- **Required work**
Could you rewrite the rows from the line with "Click the 100K price cell" through the end of the rows, with "Viewport" changed to "Window" and everything else kept the same?

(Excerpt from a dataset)
.....

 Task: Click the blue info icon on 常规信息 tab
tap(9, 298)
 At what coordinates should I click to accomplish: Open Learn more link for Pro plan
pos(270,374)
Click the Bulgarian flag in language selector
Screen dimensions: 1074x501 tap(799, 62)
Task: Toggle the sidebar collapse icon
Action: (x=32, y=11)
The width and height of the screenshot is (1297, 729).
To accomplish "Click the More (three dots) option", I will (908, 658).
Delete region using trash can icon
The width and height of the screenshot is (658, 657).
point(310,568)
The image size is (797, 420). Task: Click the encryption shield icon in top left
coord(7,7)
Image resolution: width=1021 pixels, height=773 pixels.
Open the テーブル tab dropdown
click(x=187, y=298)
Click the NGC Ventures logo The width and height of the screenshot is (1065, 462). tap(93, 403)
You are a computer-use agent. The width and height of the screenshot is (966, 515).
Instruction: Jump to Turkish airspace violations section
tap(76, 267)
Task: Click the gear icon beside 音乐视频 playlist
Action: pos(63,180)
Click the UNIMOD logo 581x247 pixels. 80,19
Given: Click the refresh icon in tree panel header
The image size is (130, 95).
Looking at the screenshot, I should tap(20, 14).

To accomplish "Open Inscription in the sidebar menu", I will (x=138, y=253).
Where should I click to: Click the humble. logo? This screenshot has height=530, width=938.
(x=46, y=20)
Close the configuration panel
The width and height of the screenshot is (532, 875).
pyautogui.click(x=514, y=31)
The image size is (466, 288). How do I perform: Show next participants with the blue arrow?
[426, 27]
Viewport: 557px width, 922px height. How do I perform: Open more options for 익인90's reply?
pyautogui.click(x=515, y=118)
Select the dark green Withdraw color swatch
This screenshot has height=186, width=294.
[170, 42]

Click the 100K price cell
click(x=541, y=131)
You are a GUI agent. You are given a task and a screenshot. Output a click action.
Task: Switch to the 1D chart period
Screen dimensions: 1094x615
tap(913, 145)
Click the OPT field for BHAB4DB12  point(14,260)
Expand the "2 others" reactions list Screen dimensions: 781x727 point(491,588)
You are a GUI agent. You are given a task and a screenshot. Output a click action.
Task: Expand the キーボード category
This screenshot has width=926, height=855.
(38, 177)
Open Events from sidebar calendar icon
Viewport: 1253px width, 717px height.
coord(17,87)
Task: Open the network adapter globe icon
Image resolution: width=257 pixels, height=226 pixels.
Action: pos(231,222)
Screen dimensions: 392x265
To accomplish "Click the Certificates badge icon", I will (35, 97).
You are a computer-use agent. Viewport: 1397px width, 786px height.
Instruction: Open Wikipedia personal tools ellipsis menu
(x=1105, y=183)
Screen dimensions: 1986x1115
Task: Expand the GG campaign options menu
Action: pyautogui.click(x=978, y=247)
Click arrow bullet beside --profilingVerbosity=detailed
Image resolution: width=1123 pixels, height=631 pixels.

.....

- **Complete output**
Click the 100K price cell
click(x=541, y=131)
You are a GUI agent. You are given a task and a screenshot. Output a click action.
Task: Switch to the 1D chart period
Screen dimensions: 1094x615
tap(913, 145)
Click the OPT field for BHAB4DB12  point(14,260)
Expand the "2 others" reactions list Screen dimensions: 781x727 point(491,588)
You are a GUI agent. You are given a task and a screenshot. Output a click action.
Task: Expand the キーボード category
This screenshot has width=926, height=855.
(38, 177)
Open Events from sidebar calendar icon
Window: 1253px width, 717px height.
coord(17,87)
Task: Open the network adapter globe icon
Image resolution: width=257 pixels, height=226 pixels.
Action: pos(231,222)
Screen dimensions: 392x265
To accomplish "Click the Certificates badge icon", I will (35, 97).
You are a computer-use agent. Window: 1397px width, 786px height.
Instruction: Open Wikipedia personal tools ellipsis menu
(x=1105, y=183)
Screen dimensions: 1986x1115
Task: Expand the GG campaign options menu
Action: pyautogui.click(x=978, y=247)
Click arrow bullet beside --profilingVerbosity=detailed
Image resolution: width=1123 pixels, height=631 pixels.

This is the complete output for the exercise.